Talking to Qatar Tribune on the sidelines of the event, Dr Russel Buchan from the University of Sheffield in UK, one of the competition judges and experts, stressed the many ways institutions and individuals can protect system and data from cyber interference, including having an effective legal framework.
“Cybersecurity is the hot topic of the day. Whether it is families with smart devices in their homes, companies with sensitive data, or state and international organisations; they rely heavily on their cyber infrastructure, particularly their networks in their system and the data that the system hold. They are looking for different ways in which they can protect those systems and data. There are many ways to do that also such as technical defences, encryption and firewalls. However, an international legal framework is also required to provide protection to actors from cyber interference since there are no borders in cyberspace and it a heavily interconnected domain.
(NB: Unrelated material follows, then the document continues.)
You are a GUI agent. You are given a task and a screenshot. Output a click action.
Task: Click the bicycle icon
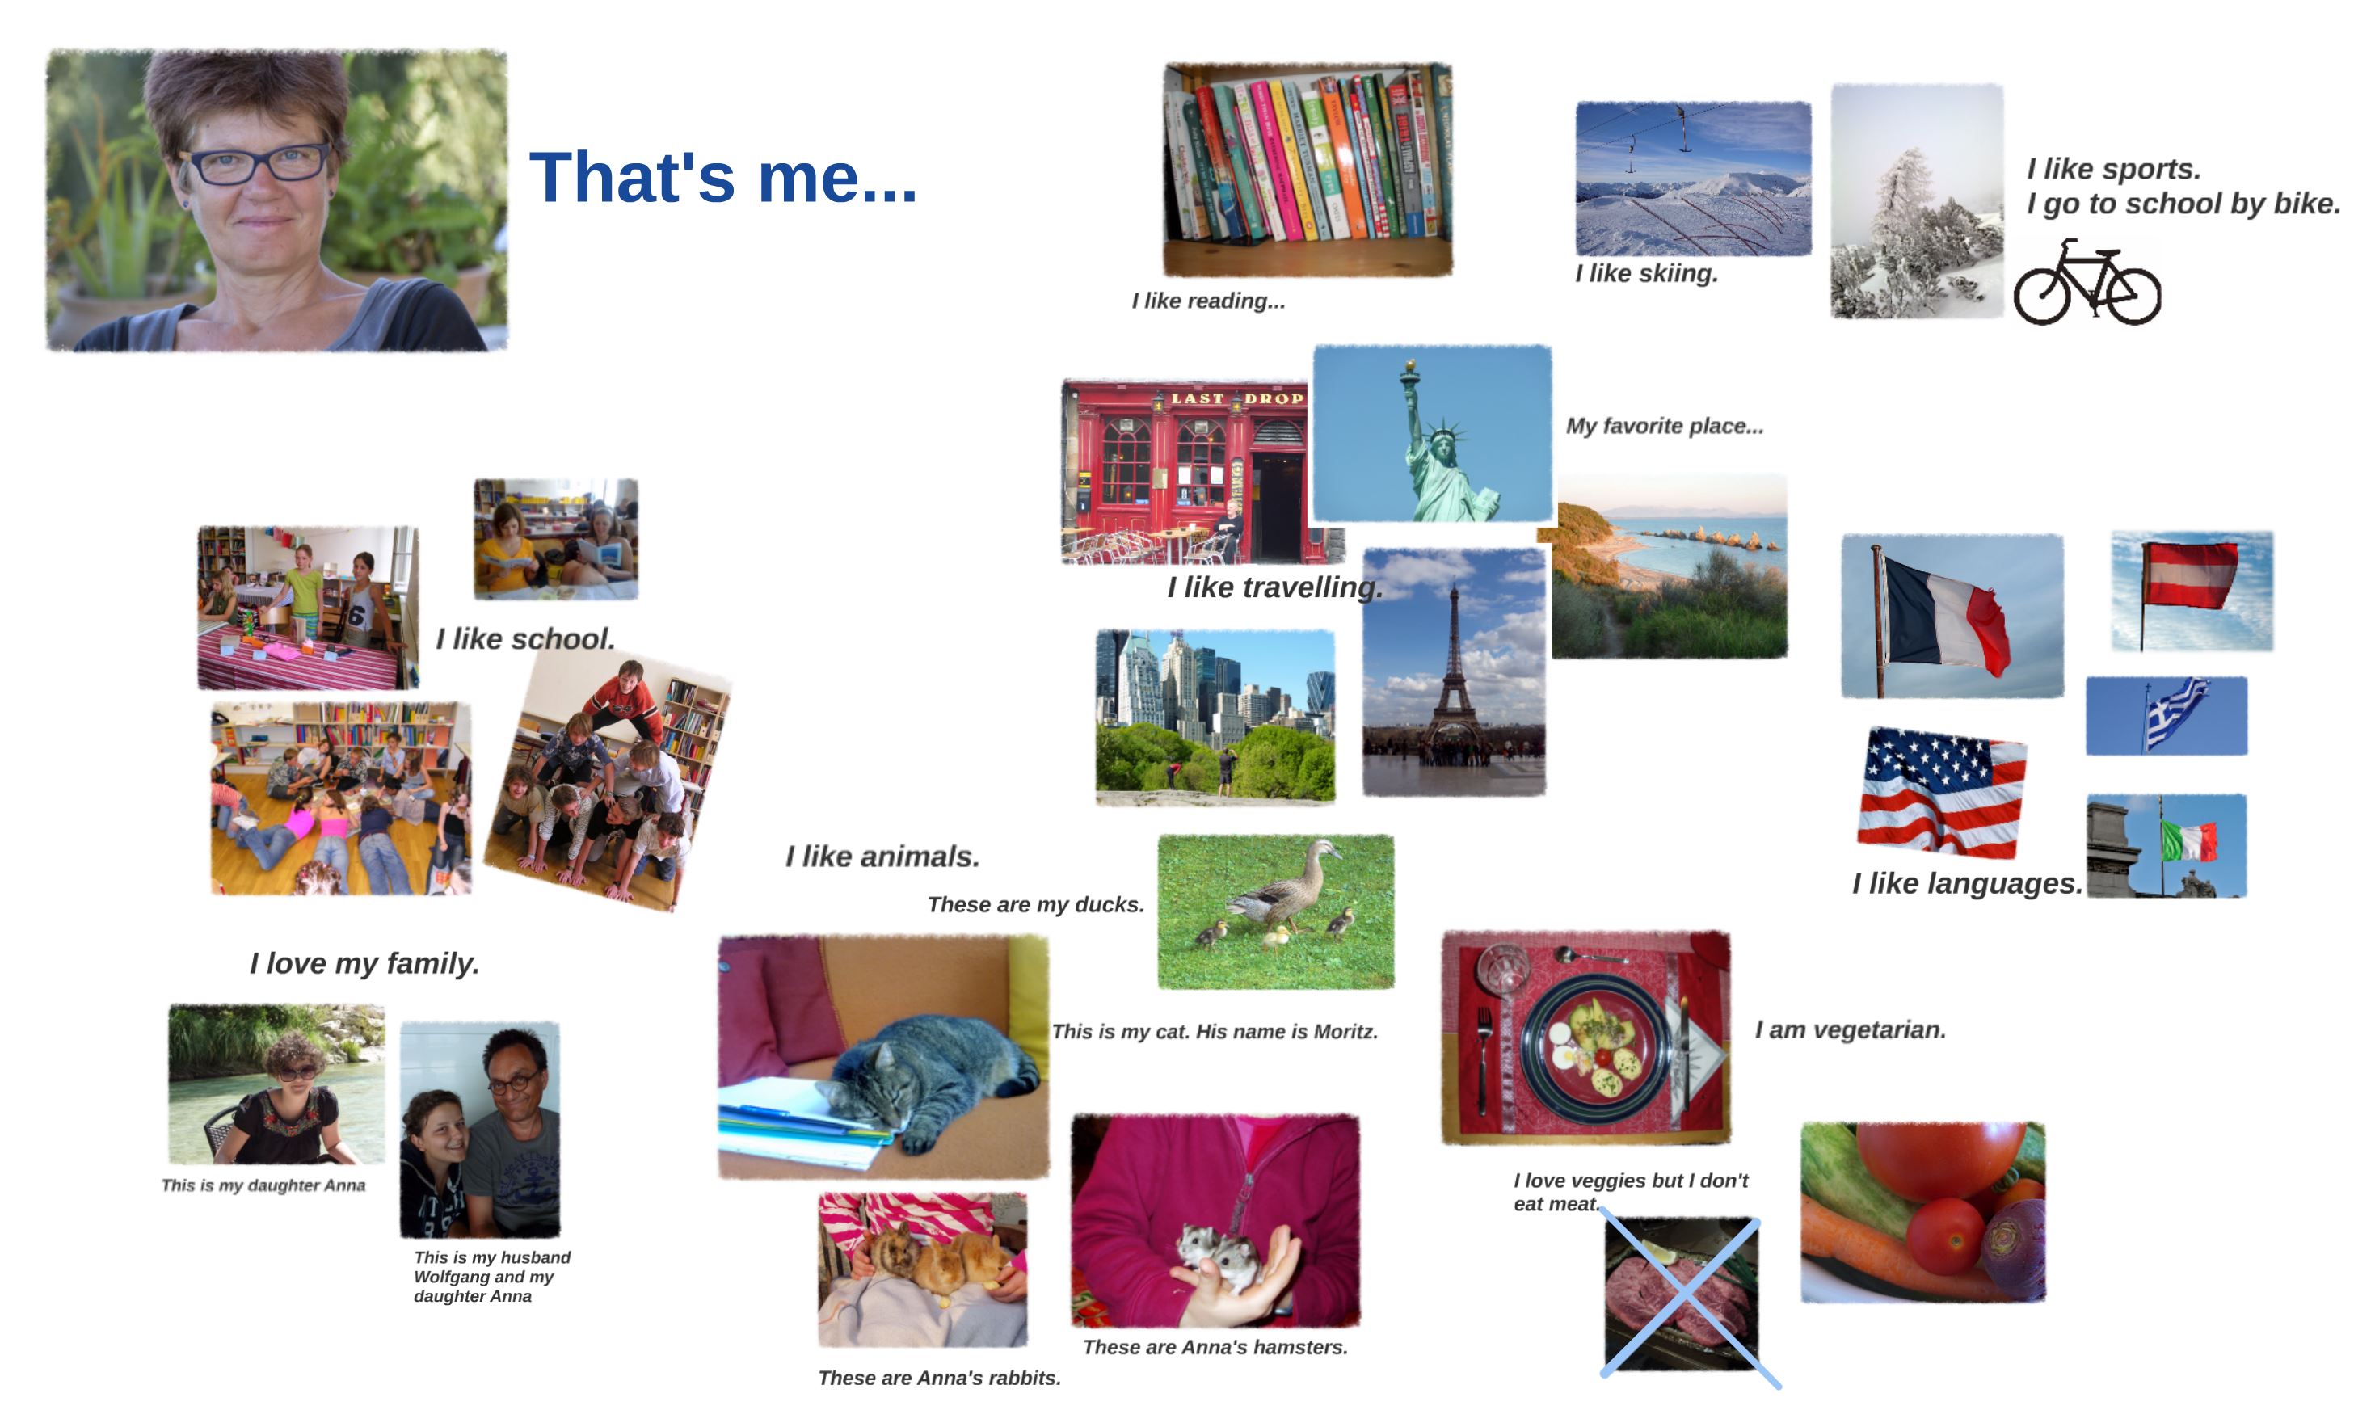[x=2087, y=282]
International law can provide protections when technological and other strategies fail,” he said.
International participant Erik Naresh Uhlmannn, a Computer Science student from the Northeastern University in the US, also stressed the importance of cybersecurity in the wake of the increasing reliance of people on technology.
Qatar University student Hoda Ahmadi underscored the role of cybersecurity in the medical field, particularly in securing genomic data. She said, “Nowadays it’s very important to secure genomics data. Today many diseases require genomic data analysis in order to be cured and these data must be secured for the individuals to protect their privacy. What we will do as a participant is to try to decrypt those encrypted data to simulate what attackers can do for us to understand how safe the system is.”